## What this task involves
In the records below, repeat word for word only the lines starting at the one that contains "Select the One way trip type" and ending at the one that contains "Screen dimensions: 1362x611", pictures excluded.

## Material provided
#####

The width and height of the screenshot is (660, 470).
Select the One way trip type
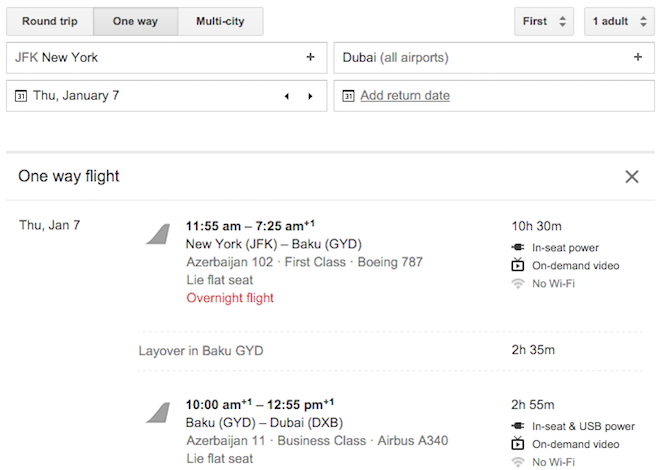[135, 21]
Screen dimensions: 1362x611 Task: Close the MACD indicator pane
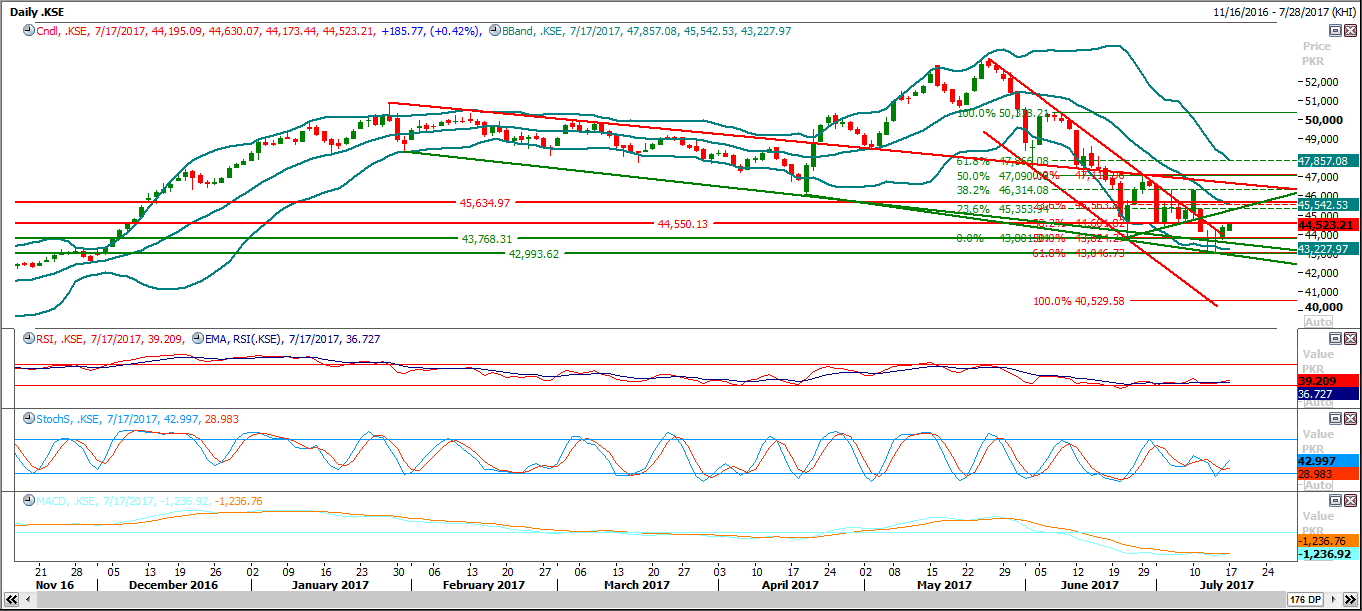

#####

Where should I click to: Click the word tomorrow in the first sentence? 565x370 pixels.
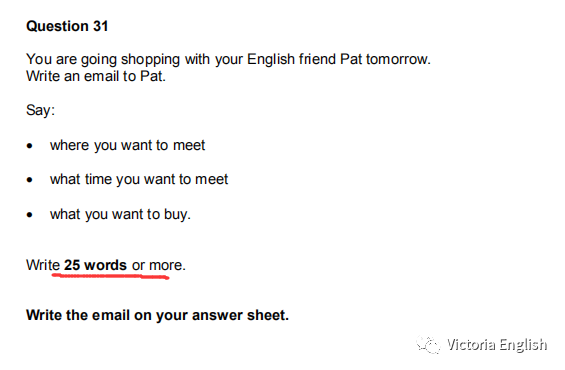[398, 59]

#####

## Result for this exercise
Select the One way trip type
[135, 21]
Screen dimensions: 1362x611 Task: Close the MACD indicator pane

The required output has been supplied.